The DWC posted draft formulary regulations on the DWC Forum webpage on August 26, 2016, together with the RAND formulary report and proposed ACOEM Guidelines for public review and discussion. These postings permitted all interested stakeholders to provide further input on the formulary development.

The formal rulemaking process began on March 17, 2017, with the publication of the Notice of Proposed Rulemaking in the California Regulatory Notice Register. In addition, the DWC posted the rulemaking documents on the DWC website

In addition to the public hearings and rulemaking, the DWC has provided updates on formulary development and received public comments at Commission on Health and Safety and Workers’ Compensation’s (CHSWC) meetings. The latest update was provided at the CHSWC meeting on March 24, 2017.

DWC will again accept oral testimony and written comments on the proposed formulary regulations at a public hearing on Monday, May 1 from 10 a.m. to 5 p.m. This hearing will be held at the Elihu Harris State Office Building Auditorium in Oakland. More details are available on the DWC website.

DWC will review all comments received to determine if changes to the regulatory proposal are warranted. If so, DWC will issue a revised proposal for a 15-day public comment period. Upon completion of the rulemaking action, the regulations will be submitted to the Office of Administrative Law for approval and filing with the Secretary of State.

Appellate Ruling Blocks Anthem – Cigna Merger

The United States Court of Appeals on Friday blocked health insurer Anthem Inc’s bid to merge with Cigna, upholding a lower court’s decision that the $54 billion deal should not be allowed because it would lead to higher prices for healthcare.

The ruling will probably kill the proposed merger, which was opposed by the U.S. Justice Department, 11 states and a District Court judge after consumers, medical professionals and others objected to it. In the end, Cigna itself tried to back out.

Still, Anthem and Cigna have the option of trying to save the deal by asking the appeals court to re-consider the case or appealing straight to the U.S. Supreme Court.

Anthem’s purchase of Cigna would have create the largest U.S. health insurer.
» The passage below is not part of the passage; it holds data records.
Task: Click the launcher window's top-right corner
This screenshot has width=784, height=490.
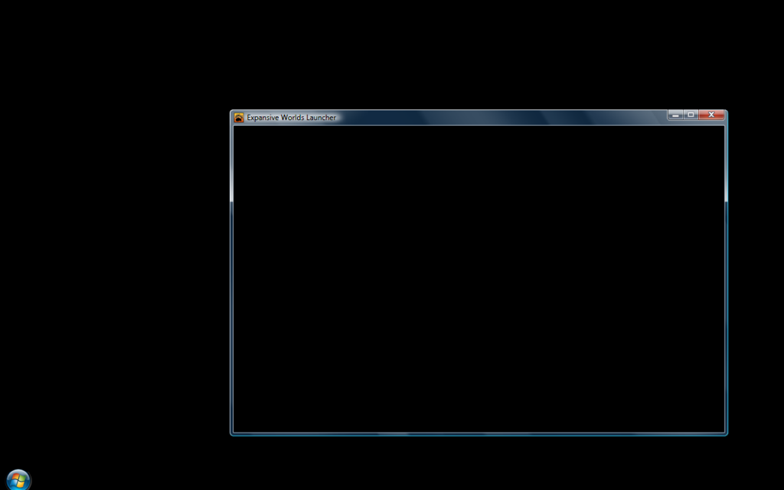Action: pos(726,112)
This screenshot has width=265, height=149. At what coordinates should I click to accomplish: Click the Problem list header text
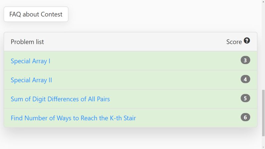[x=27, y=42]
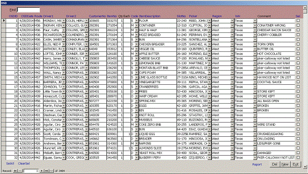Open Driver1 dropdown for MONDAY row
The image size is (308, 174).
64,20
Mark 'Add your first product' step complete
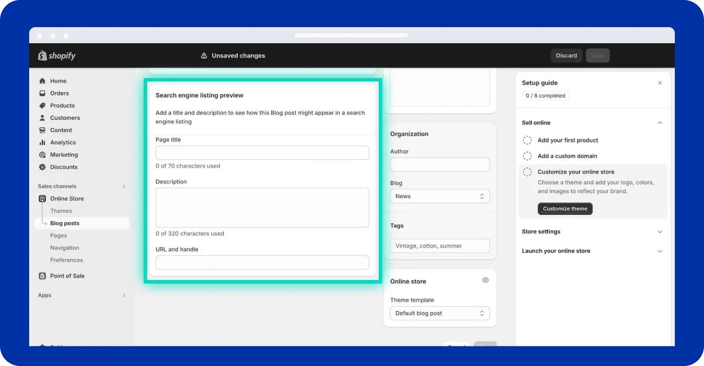This screenshot has width=704, height=366. [x=527, y=140]
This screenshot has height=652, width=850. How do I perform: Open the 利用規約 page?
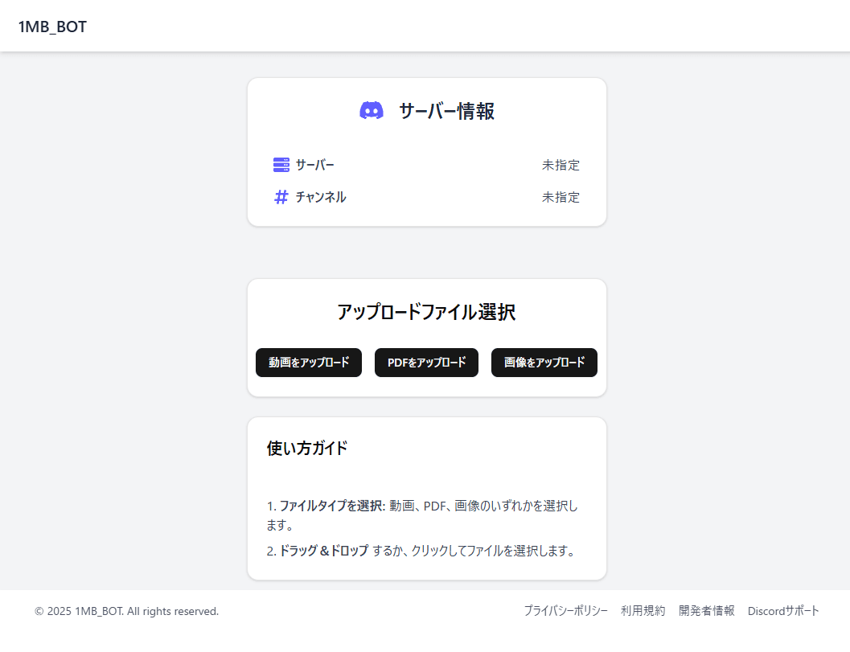point(643,610)
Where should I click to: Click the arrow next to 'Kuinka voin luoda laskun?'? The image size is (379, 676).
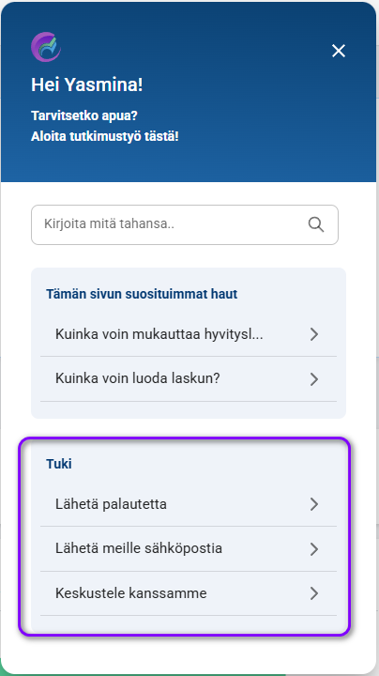[314, 379]
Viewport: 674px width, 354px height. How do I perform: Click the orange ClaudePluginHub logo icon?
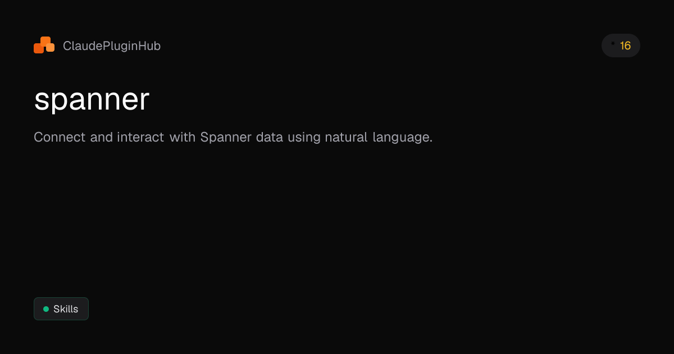44,46
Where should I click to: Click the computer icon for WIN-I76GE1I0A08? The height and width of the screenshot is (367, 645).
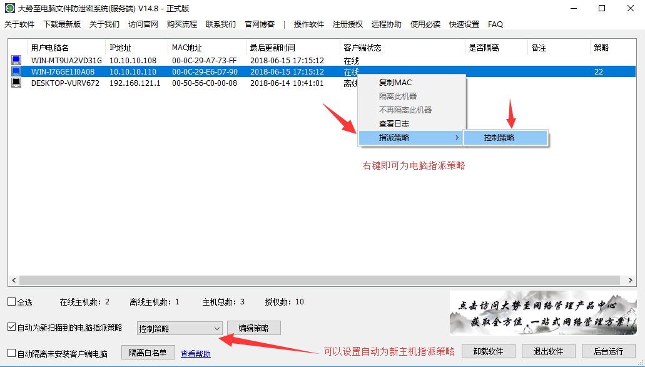[x=16, y=72]
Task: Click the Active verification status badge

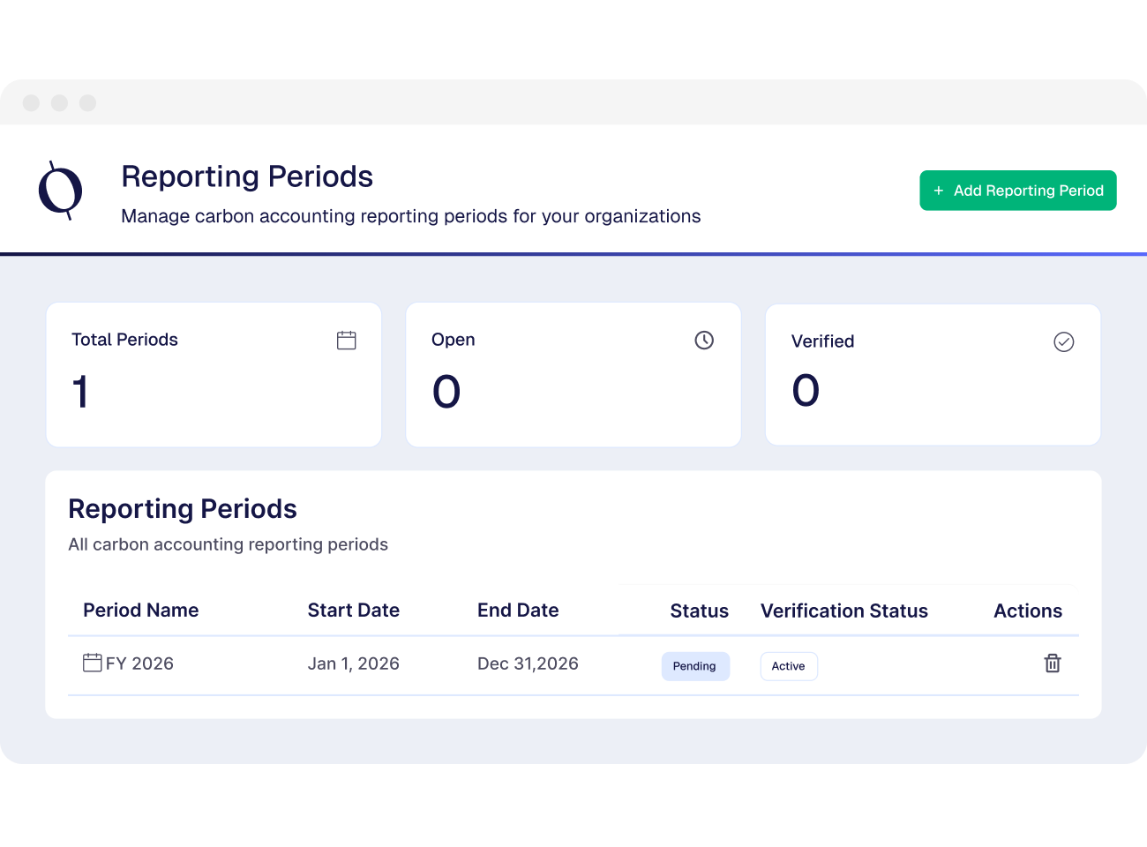Action: pyautogui.click(x=789, y=666)
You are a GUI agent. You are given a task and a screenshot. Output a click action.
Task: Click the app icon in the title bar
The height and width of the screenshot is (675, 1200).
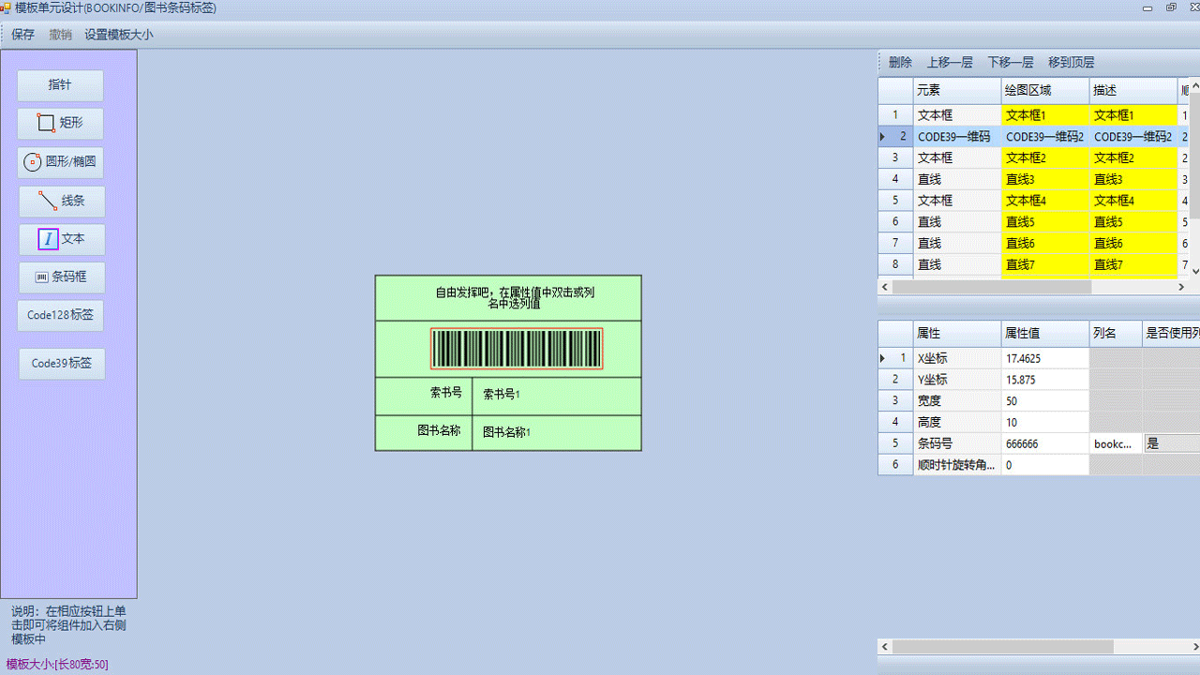(6, 8)
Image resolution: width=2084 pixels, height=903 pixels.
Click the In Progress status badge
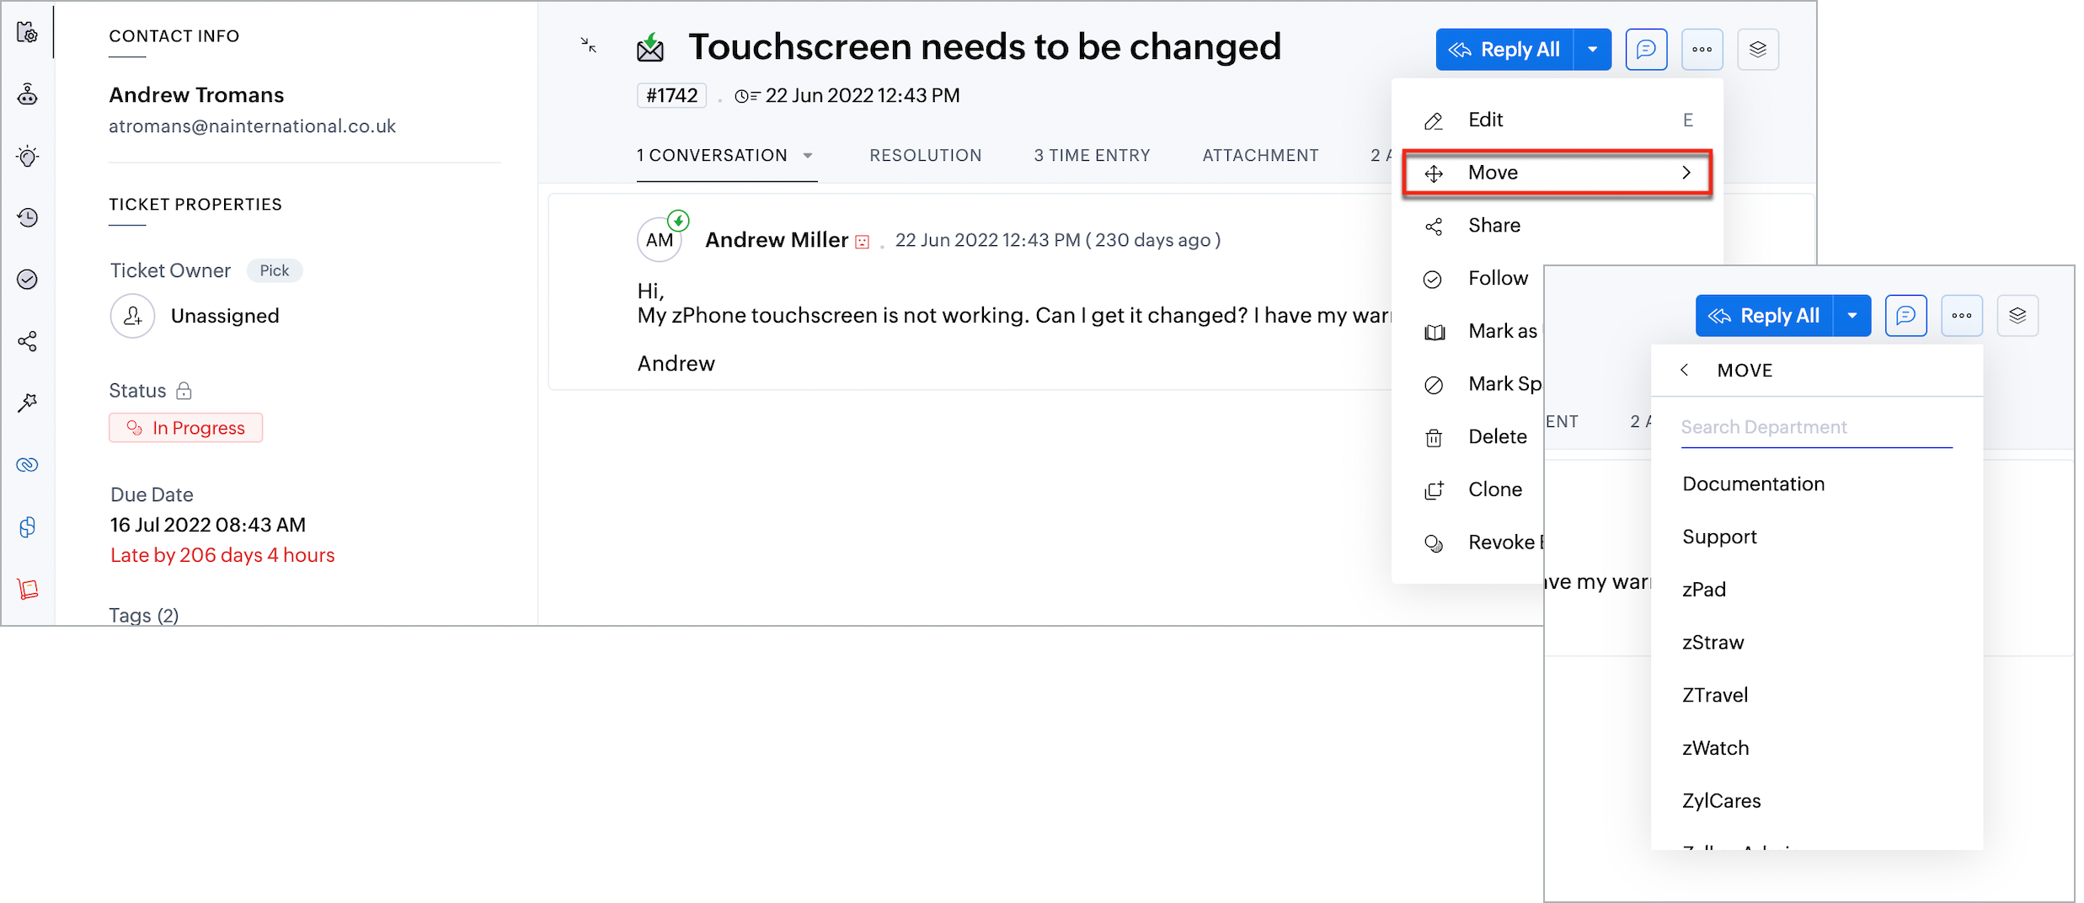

Rivals Aetna Inc. and Humana Inc. had also sought to merge but that deal collapsed this year amid opposition from the federal government and states.

Anthem, said in a statement late Friday that it was disappointed by the appeals court’s decision. “We are committed to completing the transaction and are currently reviewing the opinion and will carefully evaluate our options,” the company said in a statement.

In a split decision, the U.S. Court of Appeals for the D.C. Circuit disagreed with Anthem’s contention that the Justice Department and lower court improperly rejected its assertions that the deal would lead to billions of dollars in medical savings.

“Anthem has not explained why these projected savings would even exist,” Judge Judith Rogers wrote in the opinion. “The record is clear that Anthem, unlike Cigna, has already achieved whatever economies of scale are available.”

In a dissent, Judge Brett Kavanaugh argued that the merger would benefit the biggest customers, mainly large companies with employees in many states. Kavanaugh argued that a combined Anthem/Cigna would require higher payments to manage the accounts but that would be offset by better negotiated rates paid to providers.

Kavanaugh, however, noted that the deal could be stopped based on monopsony arguments that the new company would have too much heft in negotiating with doctors and hospitals.  A monopsony is a market situation in which there is only one buyer.

The California Insurance Commissioner applauded the ruling saying that the “federal appellate court decision affirming the district court’s permanent injunction blocking the merger of two of the nation’s largest health insurers is a significant win for consumers who need more choice, not less, in an already highly concentrated health insurance market. Bigger was definitely not better for consumers when it came to the Anthem-Cigna merger.”

In another obstacle, Anthem and Cigna have been at loggerheads for months and are suing each other. Cigna has sought to abandon the merger and force Anthem to pay a $1.85 billion breakup fee while Anthem filed a lawsuit to force its smaller rival to go through with the combination.